Top of Record extracts

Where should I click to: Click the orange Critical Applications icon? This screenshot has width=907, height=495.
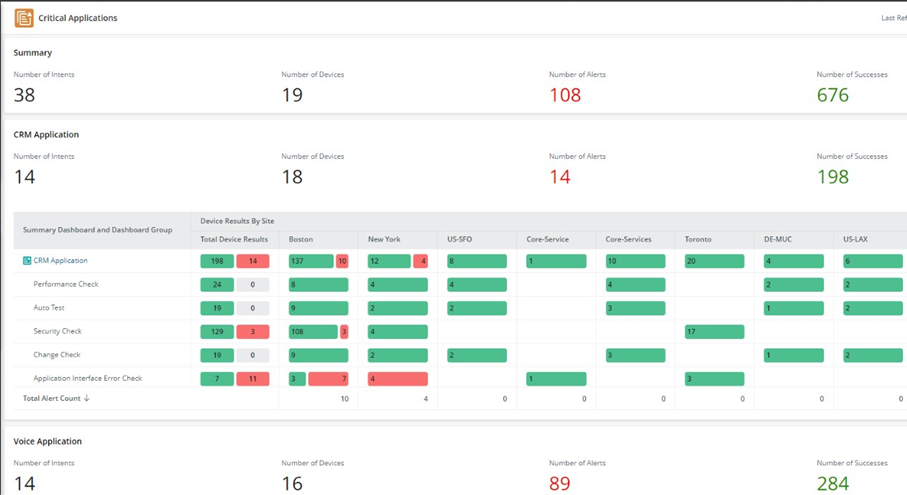[24, 18]
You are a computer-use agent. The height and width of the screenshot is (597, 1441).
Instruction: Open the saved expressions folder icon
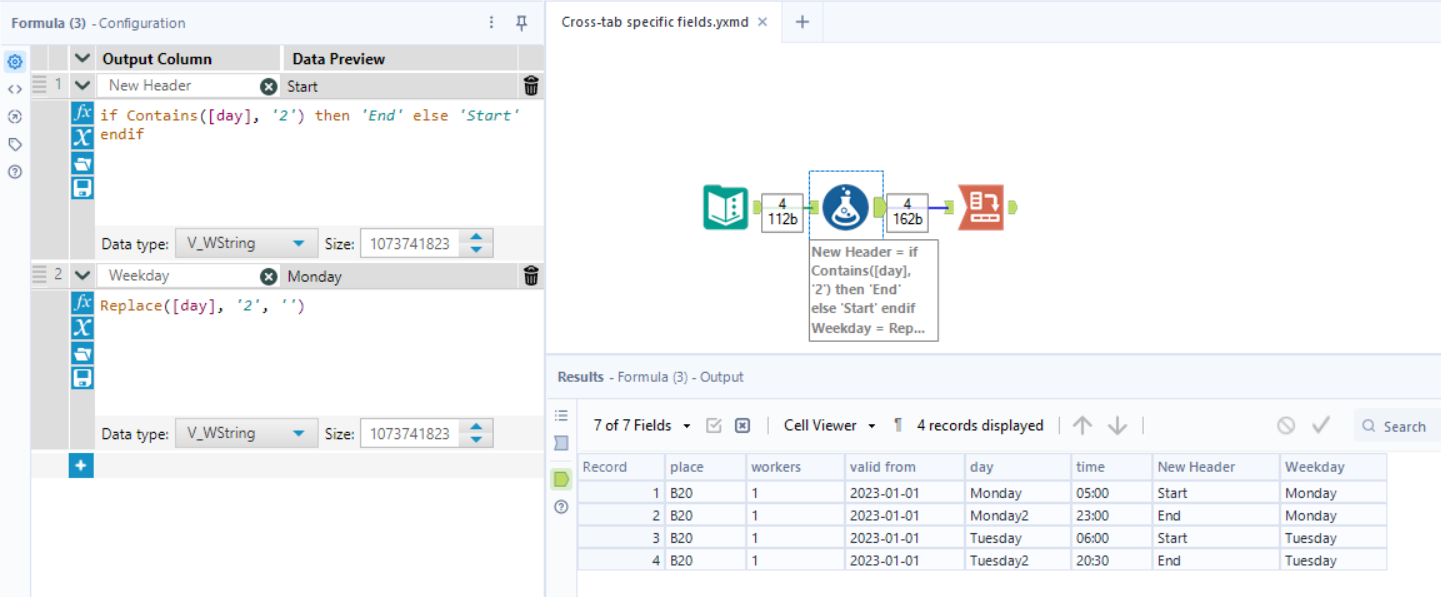pos(82,163)
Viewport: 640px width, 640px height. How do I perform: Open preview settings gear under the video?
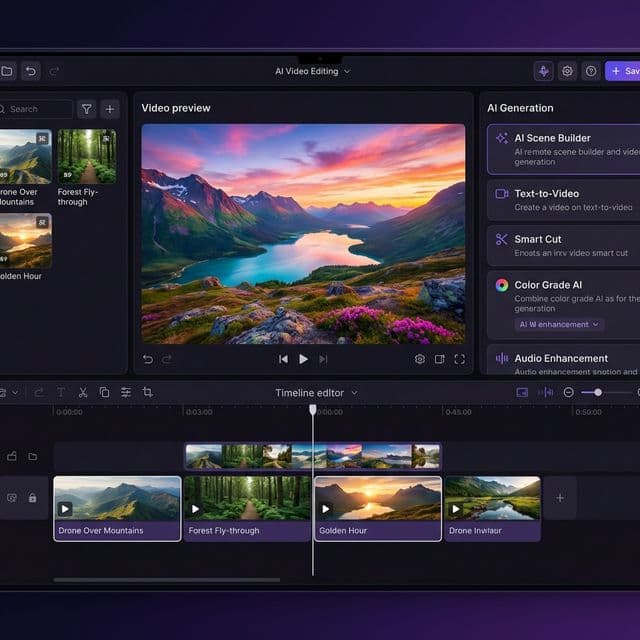(420, 359)
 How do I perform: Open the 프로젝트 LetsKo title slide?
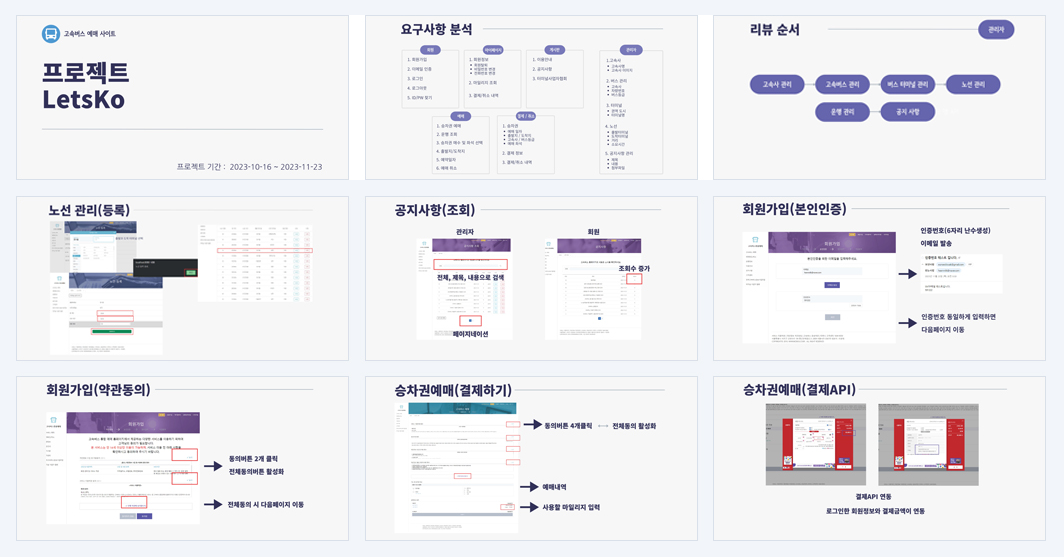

Bottom of Record extracts

### Assigned task
Without including any picture, set down every line above exactly as it stands.

### Answer box
Where should I click to: Click the orange Critical Applications icon? This screenshot has width=907, height=495.
[24, 18]
You are a computer-use agent. The height and width of the screenshot is (597, 1441).
Instruction: Open the saved expressions folder icon
pos(82,163)
Viewport: 640px width, 640px height. How do I perform: Open preview settings gear under the video?
(420, 359)
 How do I perform: Open the 프로젝트 LetsKo title slide?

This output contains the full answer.